Chronic thromboembolic pulmonary hypertension (CTEPH) is a sequelae of acute pulmonary embolism (PE) in which the PE remodels into a chronic scar in the pulmonary arterial system. This results in vascular obstruction, small vessel arteriopathy and pulmonary hypertension. Previous studies have attempted to identify cells that contribute to CTEPH thrombus but have been limited by the use of specific cell markers or phenotypic modulation after cell growth in culture. Here we have used single cell RNA sequencing (scRNAseq) of samples of CTEPH thrombus removed at the time of pulmonary thromboendarterectomy (PTE) surgery to identify clusters of macrophages, T cells, smooth muscle cells and endothelial cells in CTEPH thrombus.
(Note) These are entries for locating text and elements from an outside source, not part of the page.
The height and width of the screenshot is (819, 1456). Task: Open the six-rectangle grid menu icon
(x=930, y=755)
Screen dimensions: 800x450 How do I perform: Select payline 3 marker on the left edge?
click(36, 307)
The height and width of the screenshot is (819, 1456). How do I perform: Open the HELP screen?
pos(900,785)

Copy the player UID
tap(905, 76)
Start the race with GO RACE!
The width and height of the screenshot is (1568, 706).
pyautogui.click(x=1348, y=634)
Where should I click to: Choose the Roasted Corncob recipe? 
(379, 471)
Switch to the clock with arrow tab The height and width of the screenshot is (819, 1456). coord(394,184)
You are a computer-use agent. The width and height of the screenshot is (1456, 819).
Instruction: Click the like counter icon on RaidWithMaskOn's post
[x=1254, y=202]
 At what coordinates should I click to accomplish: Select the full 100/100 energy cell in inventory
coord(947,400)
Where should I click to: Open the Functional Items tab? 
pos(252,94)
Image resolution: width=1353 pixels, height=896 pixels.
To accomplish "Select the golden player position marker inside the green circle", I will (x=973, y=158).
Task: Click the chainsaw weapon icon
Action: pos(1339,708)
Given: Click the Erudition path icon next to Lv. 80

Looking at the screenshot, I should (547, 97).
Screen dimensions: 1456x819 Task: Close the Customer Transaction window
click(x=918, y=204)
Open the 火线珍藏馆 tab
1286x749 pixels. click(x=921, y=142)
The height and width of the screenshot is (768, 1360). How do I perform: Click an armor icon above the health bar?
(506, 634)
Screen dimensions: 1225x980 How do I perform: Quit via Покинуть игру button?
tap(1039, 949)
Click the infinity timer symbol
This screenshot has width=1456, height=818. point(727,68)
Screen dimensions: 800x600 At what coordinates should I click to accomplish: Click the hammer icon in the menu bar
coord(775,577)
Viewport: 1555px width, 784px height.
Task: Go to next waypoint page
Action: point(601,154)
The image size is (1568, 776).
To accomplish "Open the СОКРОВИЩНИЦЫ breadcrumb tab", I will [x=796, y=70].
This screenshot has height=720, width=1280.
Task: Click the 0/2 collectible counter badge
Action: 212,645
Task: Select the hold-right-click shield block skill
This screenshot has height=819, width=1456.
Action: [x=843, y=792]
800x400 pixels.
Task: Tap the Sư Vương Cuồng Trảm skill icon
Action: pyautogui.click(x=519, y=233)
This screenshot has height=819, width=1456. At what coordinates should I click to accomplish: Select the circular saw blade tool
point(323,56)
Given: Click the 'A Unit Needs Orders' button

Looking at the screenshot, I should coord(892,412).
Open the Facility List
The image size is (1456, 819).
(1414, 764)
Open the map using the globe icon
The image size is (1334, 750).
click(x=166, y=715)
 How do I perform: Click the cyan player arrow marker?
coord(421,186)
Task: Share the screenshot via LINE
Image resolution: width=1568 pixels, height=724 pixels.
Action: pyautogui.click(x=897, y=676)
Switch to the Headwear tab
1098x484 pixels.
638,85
We identified that multiple macrophage subclusters, many of which have an inflammatory phenotype. T cells were a heterogeneous population consisting of CD4+ and CD8+ T cells that are predicted to be inflammatory and also promote vascular remodeling. In the smooth muscle cell cluster, a subcluster of myofibroblasts are predicted to arise from smooth muscle cells based on pseudotime analysis. Notably, cultured endothelial, smooth muscle and myofibroblast cells isolated from CTEPH thrombus have distinct phenotypes from control cells. For example, endothelial cells had reduced angiogenic potential, were proliferative and anti-apoptotic. Lastly, gene expression data identified protease-activated receptor 1 (PAR1) as a potential therapeutic target that links thrombosis to chronic PE in CTEPH. Together, these studies suggest a model in which chronic inflammation drives vascular remodeling and mesenchymal senescence in CTEPH pathogenesis and suggest new approaches for targeting this disease.